◆ Exercise requirements
Nothing but the pictures may be dropped; the rest of the listing is to be written out exactly.

━━━━━ Entries supplied

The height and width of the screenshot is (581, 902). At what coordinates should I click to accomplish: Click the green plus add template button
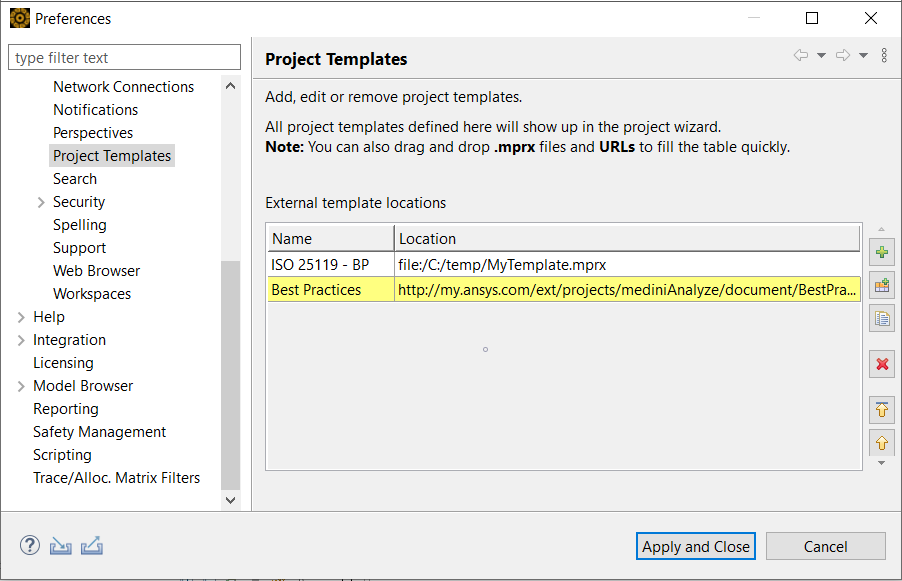click(882, 251)
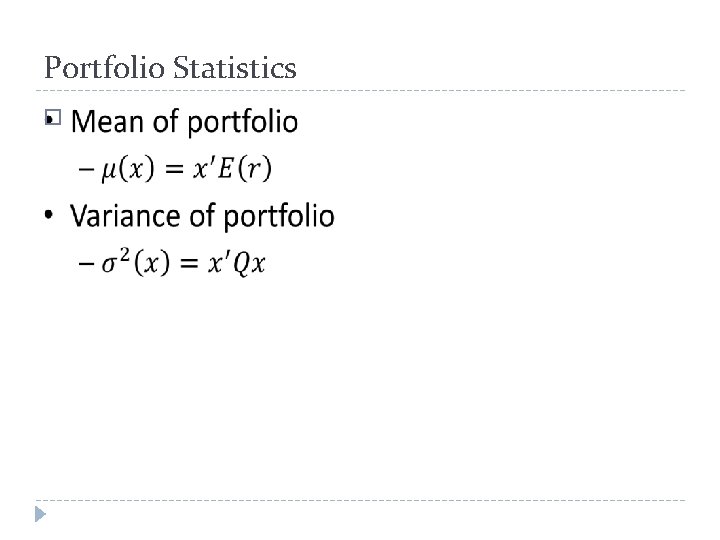Select the dash before the μ(x) formula
This screenshot has width=720, height=540.
click(x=86, y=169)
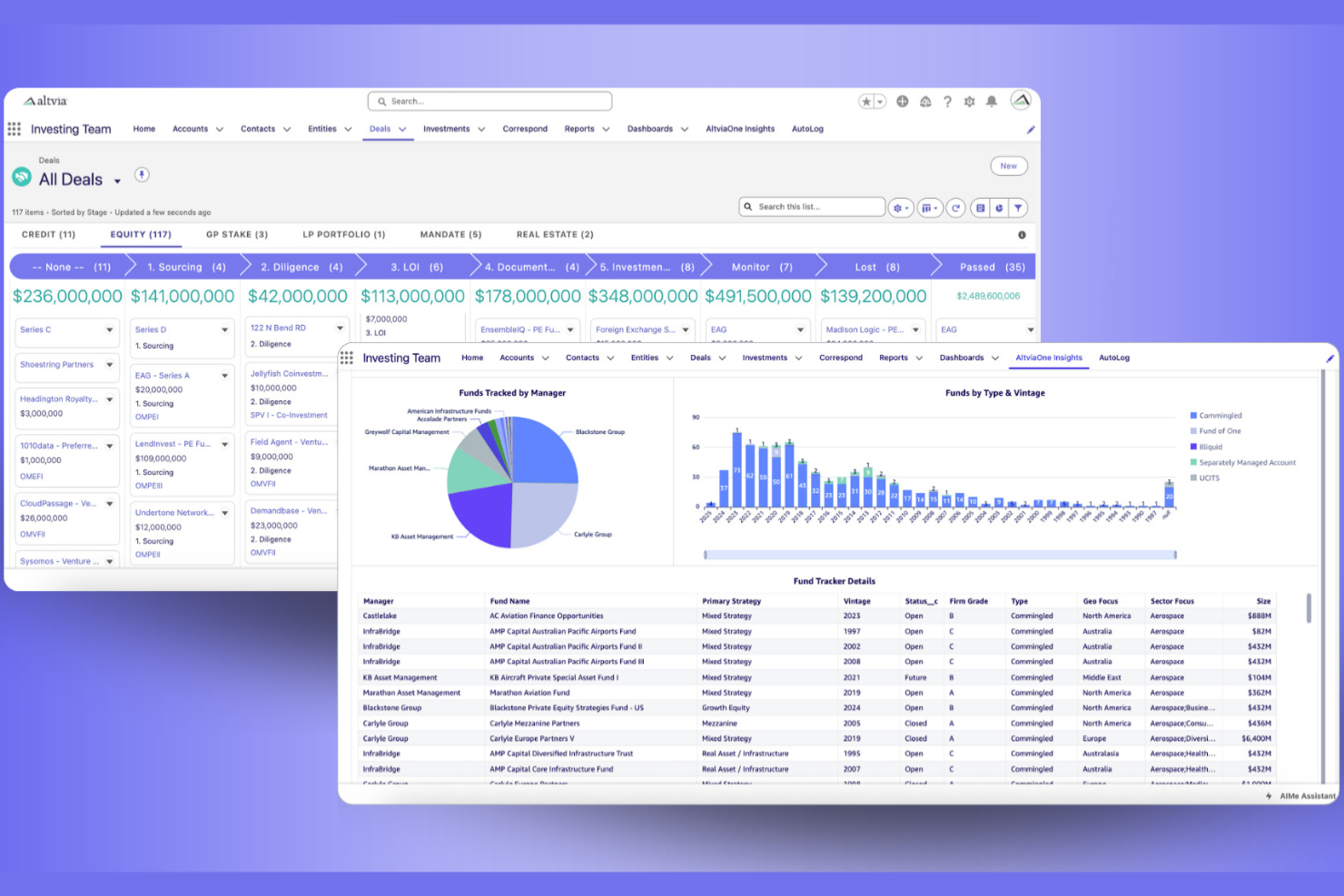Click the New deal button
The width and height of the screenshot is (1344, 896).
coord(1008,165)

━━━━━━━━━━

◆ Response to the task
The height and width of the screenshot is (581, 902). At what coordinates should I click to accomplish: Click the green plus add template button
click(882, 251)
Select the dash before the μ(x) formula
This screenshot has width=720, height=540.
click(x=86, y=169)
Click the New deal button
The width and height of the screenshot is (1344, 896).
coord(1008,165)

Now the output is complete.